SELECTED TEXT:

After enduring his first rounds of chemotherapy at North Memorial Medical Center’s Humphrey Cancer Center in February 2013, Albert Zatkoff decided to step it up a notch by launching a personalized counterattack on the tumor inside his lung.

He flew to his beloved Palm Springs and gave an affirming valentine to himself: He entered a half-marathon race and gutted it out, finishing with a commemorative medal around his neck.

Weeks later, in the kind of giving gesture that endeared him to so many, “Alby” Zatkoff returned to the cancer center, reached into his pocket and placed the medal around the neck of a stunned oncology nurse, an avid runner.

“Alby will never be forgotten,” said Allie Anderson, the nurse who was the beneficiary of Zatkoff’s kindness. “I will never forget Mardi Gras Monday or Hawaiian Monday when Alby passed out beads and leis to other patients in the clinic. I was, and am, so proud of his courage and strength.”

Zatkoff, 59, died Aug. 16.

DATASET EXTRACT:
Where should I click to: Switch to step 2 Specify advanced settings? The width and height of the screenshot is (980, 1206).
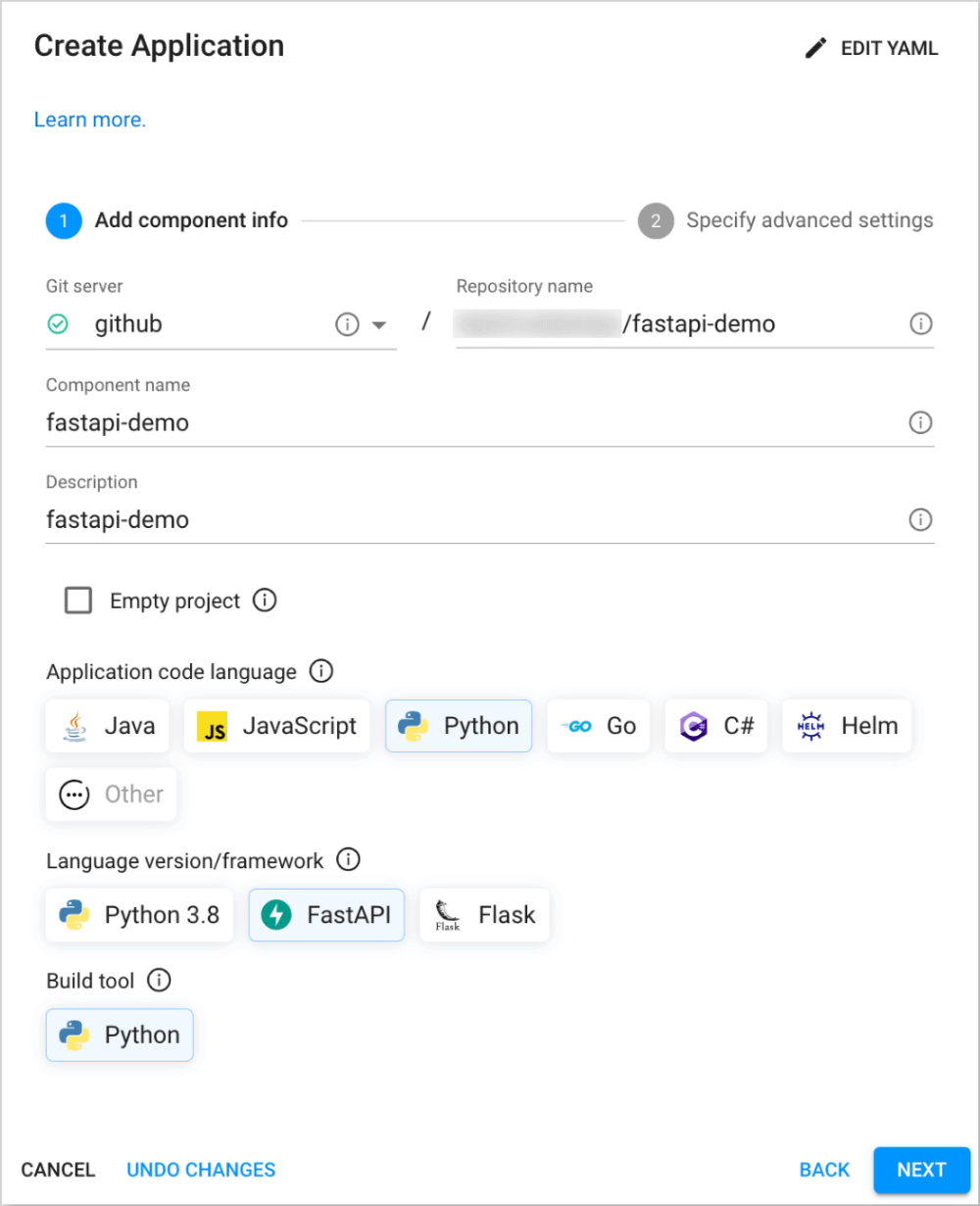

TASK SET:
a) Answer these from the text about Albert Zatkoff:
(i) At which cancer center did he have his first rounds of chemotherapy?
(ii) What is the name of the nurse who received his race medal?
(iii) How old was he when he died?
b) From the text about Albert Zatkoff, pull out the passage that begins at the words "Weeks later, in" and ends after the words "an avid runner.". Copy it word for word.
c) Extend the text about Albert Zatkoff, picking up after its last sentence.

YOUR RESPONSES:
a)
(i) North Memorial Medical Center's Humphrey Cancer Center
(ii) Allie Anderson
(iii) 59

b)
Weeks later, in the kind of giving gesture that endeared him to so many, “Alby” Zatkoff returned to the cancer center, reached into his pocket and placed the medal around the neck of a stunned oncology nurse, an avid runner.

c)
Known fondly around the Minneapolis lakes as a man who could easily walk off 26 miles in a day — while taking photographs for his blog, — Zatkoff let his website evolve from a documentary point of view to a more inspirational tone as he moved through his cancer treatment.

“He believed in a Japanese-Buddhist term called hendoku iyaku, meaning ‘turning poison into medicine,’ ” said Chris White, his husband and partner of 22 years. “It means you should transform suffering or a negative experience into something positive as an opportunity for personal growth. His Buddhist practice included daily chanting where he also added chanting for ‘the best doctors and the best medicine.’ ”

Zatkoff was a 1976 graduate of Albion College in Michigan, where he majored in visual arts. He was a skilled copywriter who launched his 35-year career in Chicago, working for Montgomery Ward.

From there, he moved to Minneapolis when Dayton Hudson sought his talent. He last worked for Best Buy, working as a managing editor for the company’s website.

He was an avid collector of vintage items, having an extraordinary eye for the quirky.

Zatkoff started out first collecting stamps from around the world. Then, 25 years ago, he traveled to Australia where he found himself amassing censored mail from World War II, correspondence that never found its way to recipients in Australia. Then U.S. postcards, pottery, photographs and airline memorabilia soon filled the couple’s home in south Minneapolis.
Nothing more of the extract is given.